Text and item location entries:
— START —
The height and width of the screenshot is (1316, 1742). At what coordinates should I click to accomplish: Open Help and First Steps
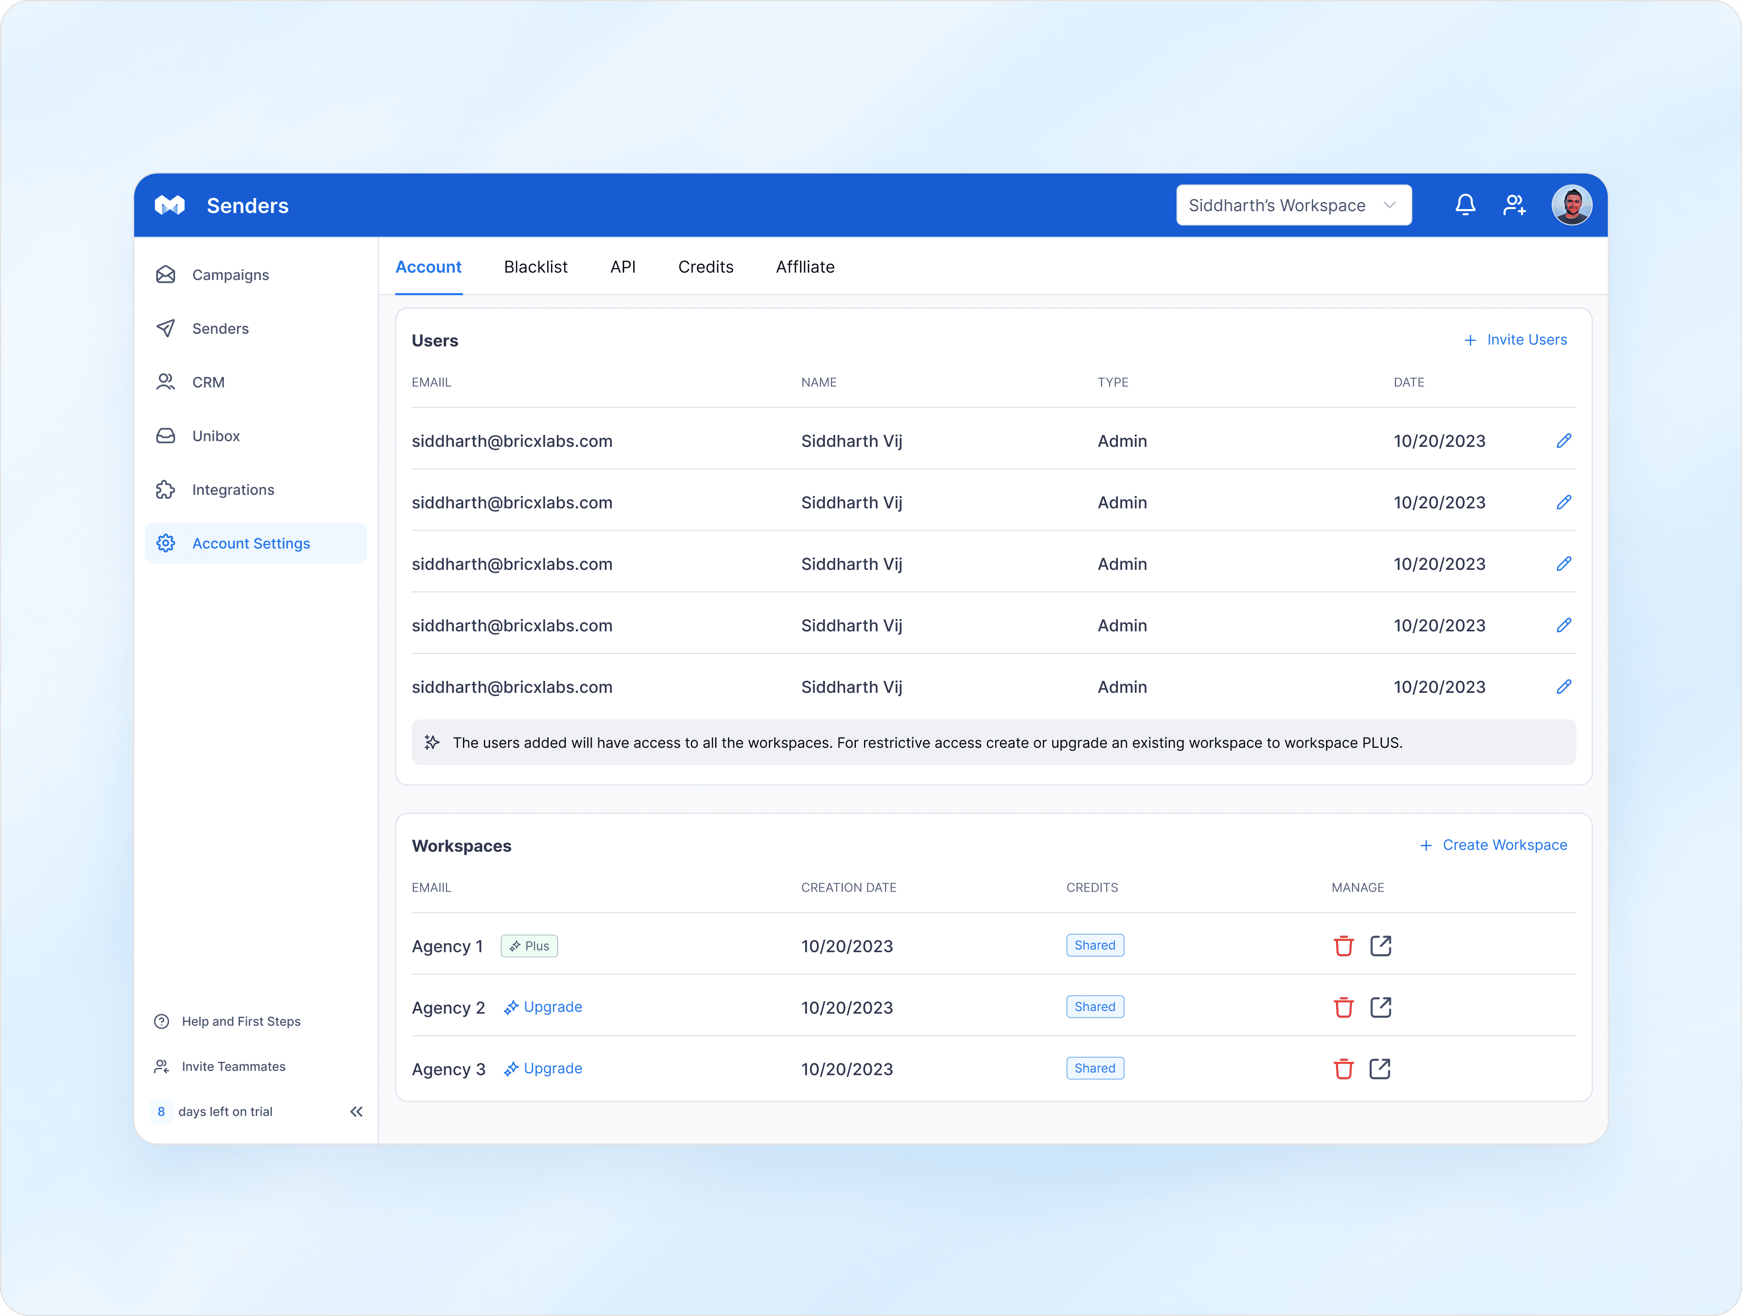pyautogui.click(x=240, y=1021)

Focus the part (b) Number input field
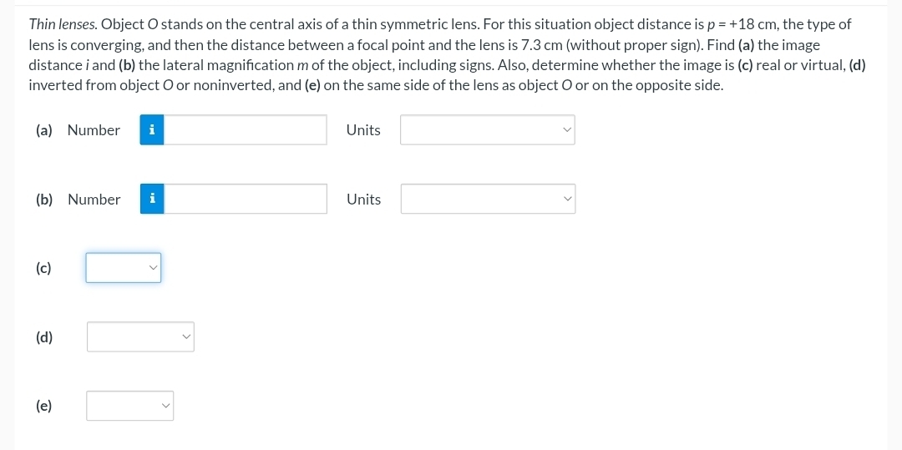tap(245, 199)
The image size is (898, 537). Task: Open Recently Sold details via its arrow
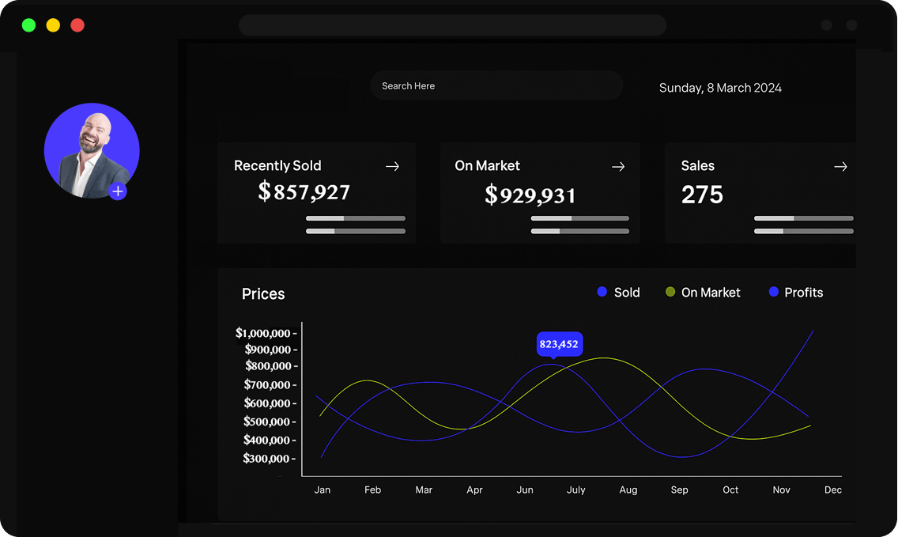(392, 166)
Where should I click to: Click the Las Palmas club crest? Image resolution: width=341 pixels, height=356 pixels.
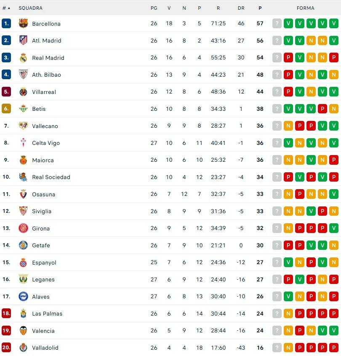coord(23,313)

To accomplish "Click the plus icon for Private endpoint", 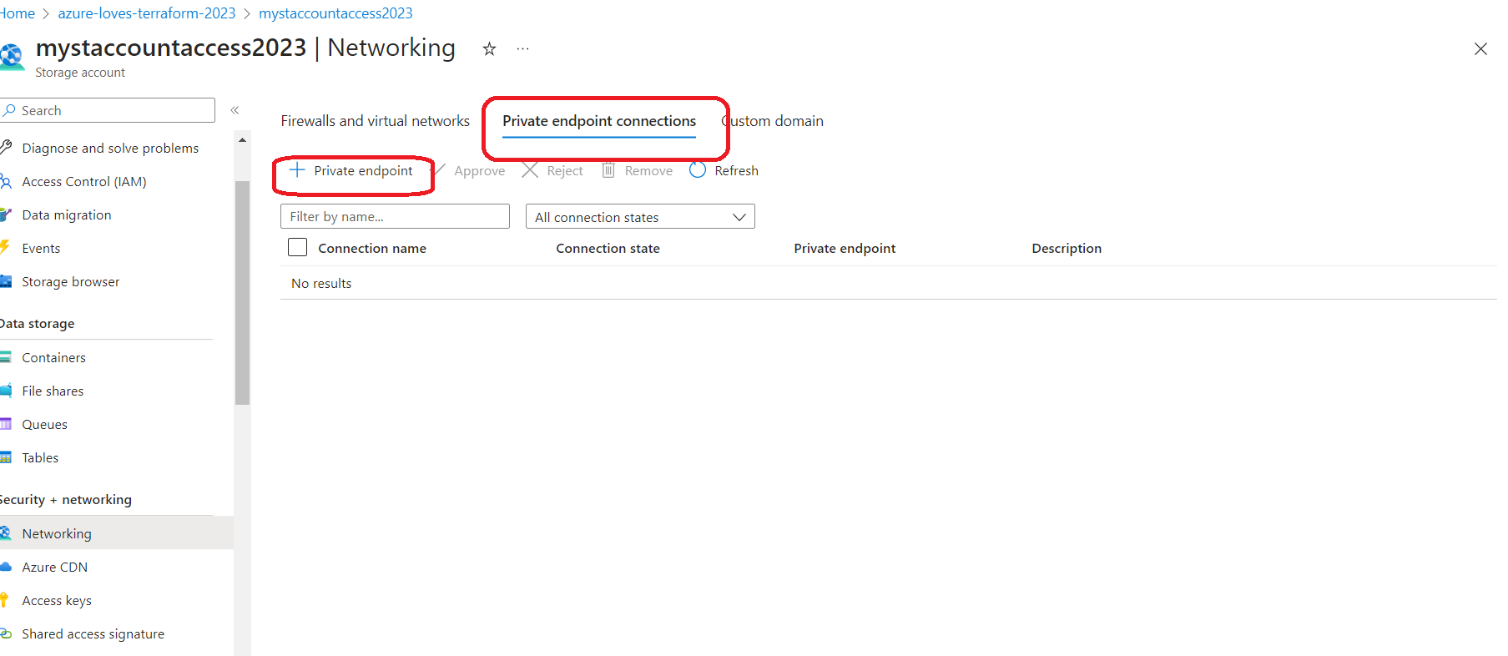I will pos(297,170).
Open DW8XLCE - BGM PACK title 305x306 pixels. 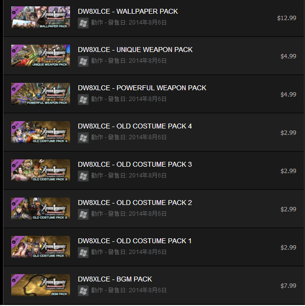click(x=115, y=279)
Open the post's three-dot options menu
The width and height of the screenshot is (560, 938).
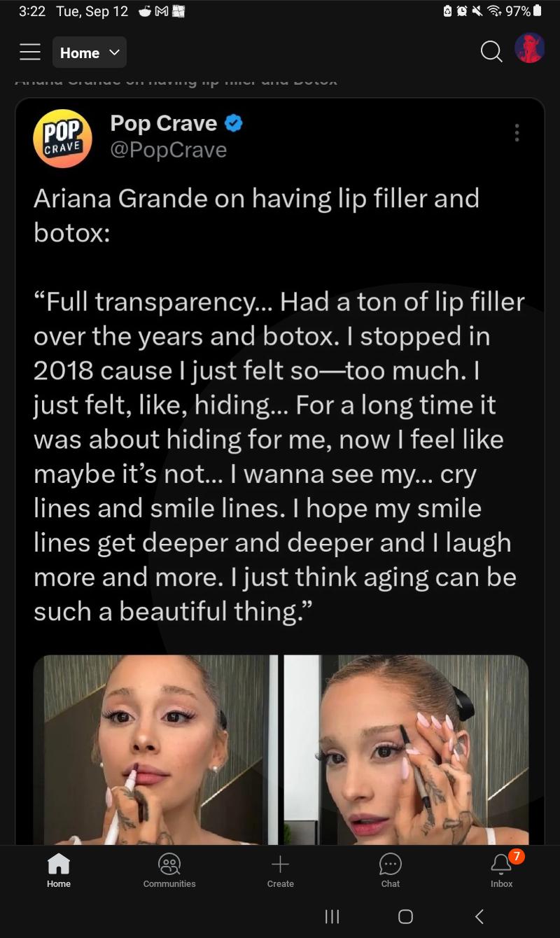(517, 133)
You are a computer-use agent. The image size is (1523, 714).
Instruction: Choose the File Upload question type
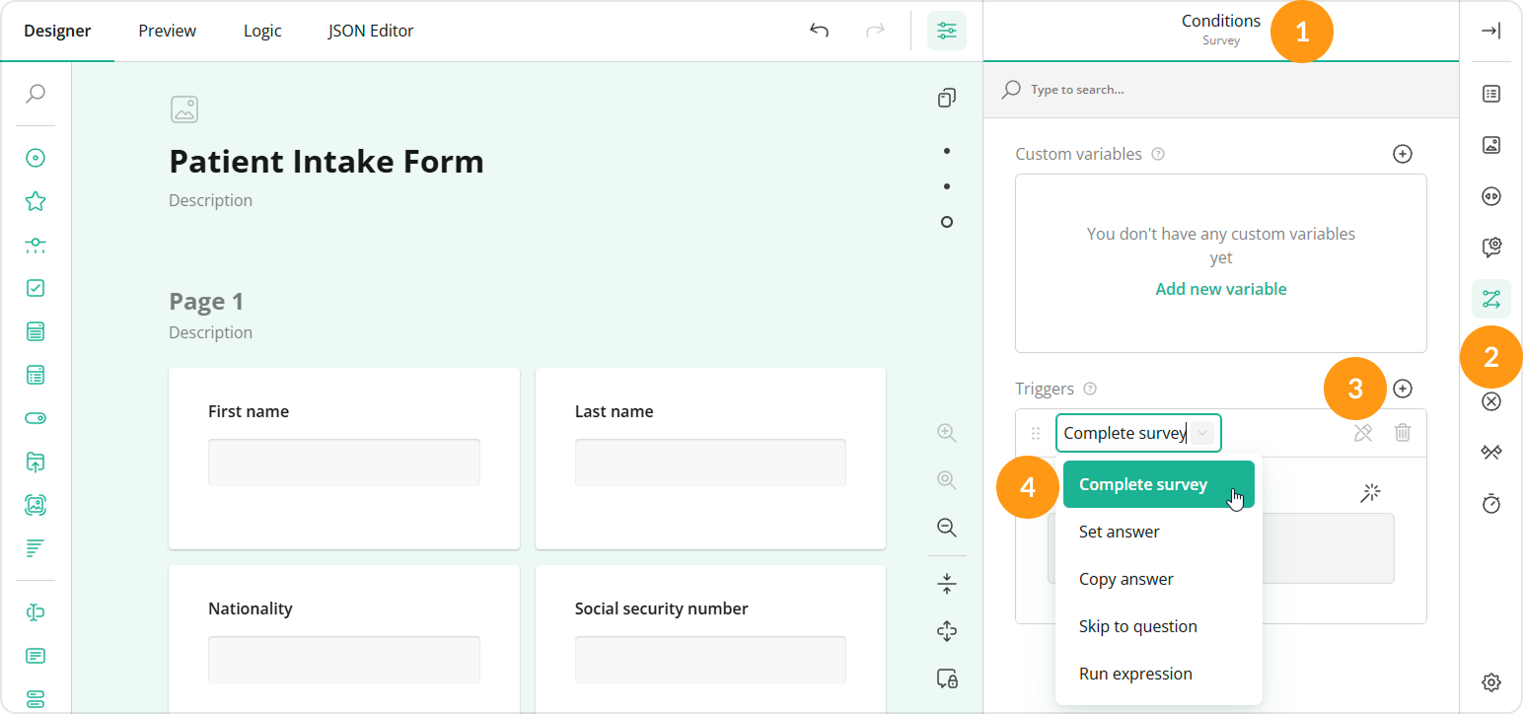(36, 462)
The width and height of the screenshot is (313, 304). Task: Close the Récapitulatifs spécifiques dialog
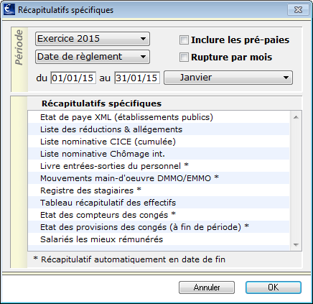coord(298,10)
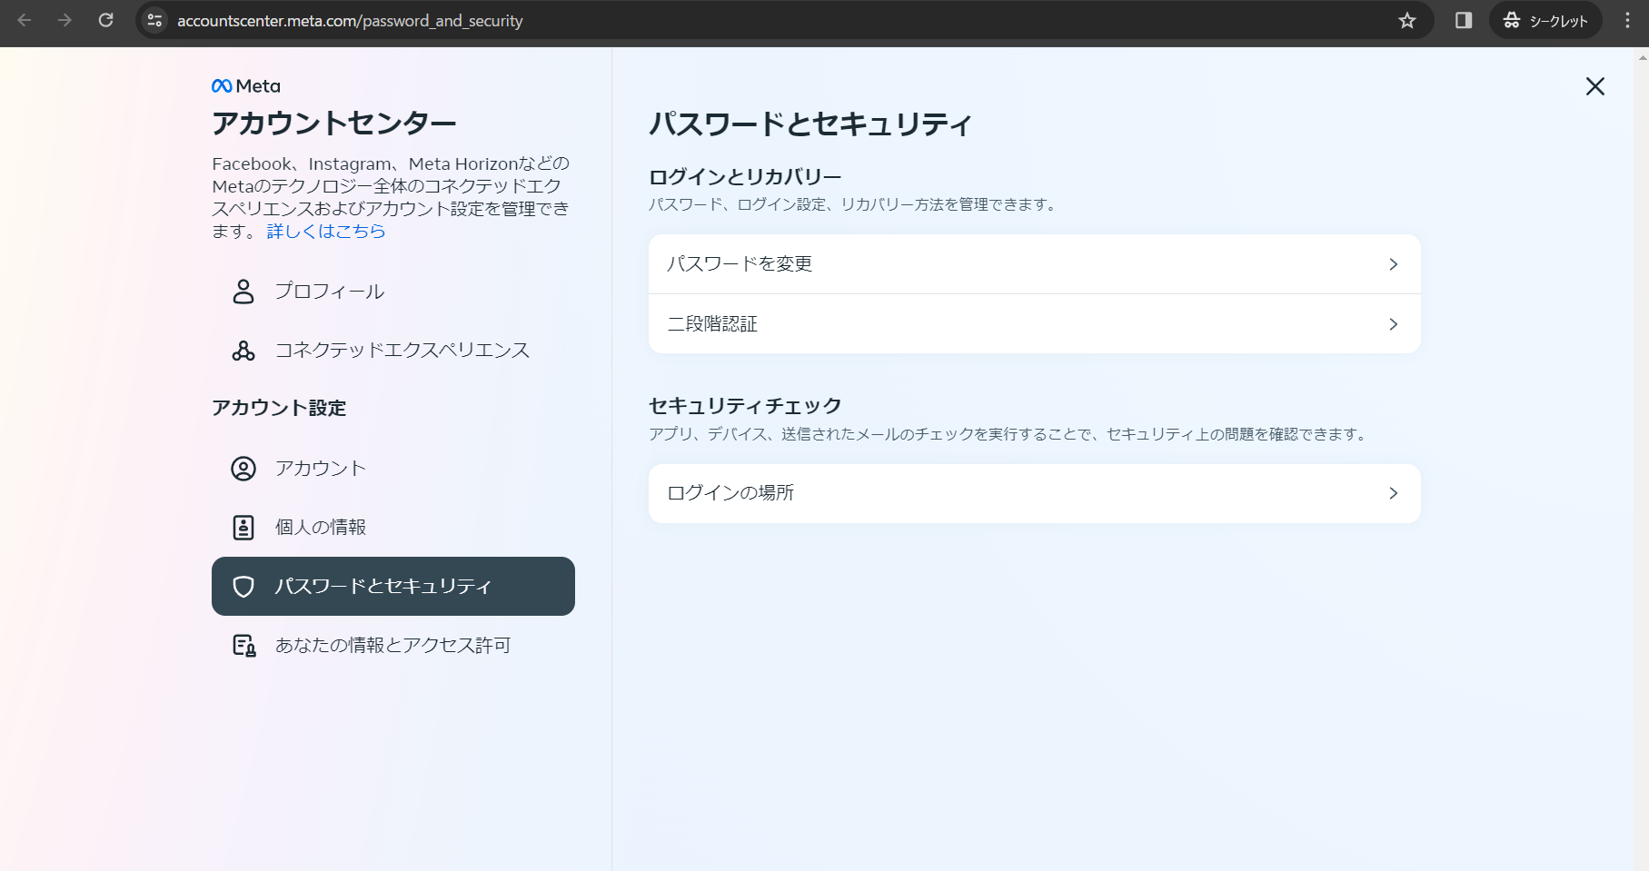Expand ログインの場所 chevron arrow

1393,493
— END —
* _What you have to do_
Reproduce the entries above verbatim from the line containing "You are a computer-use" through the end of the entries, omitting the pictures.

* _Correct response_
You are a computer-use agent. The image size is (1523, 714).
Instruction: Choose the File Upload question type
(36, 462)
The width and height of the screenshot is (313, 304). Task: Close the Récapitulatifs spécifiques dialog
coord(298,10)
Expand ログインの場所 chevron arrow

1393,493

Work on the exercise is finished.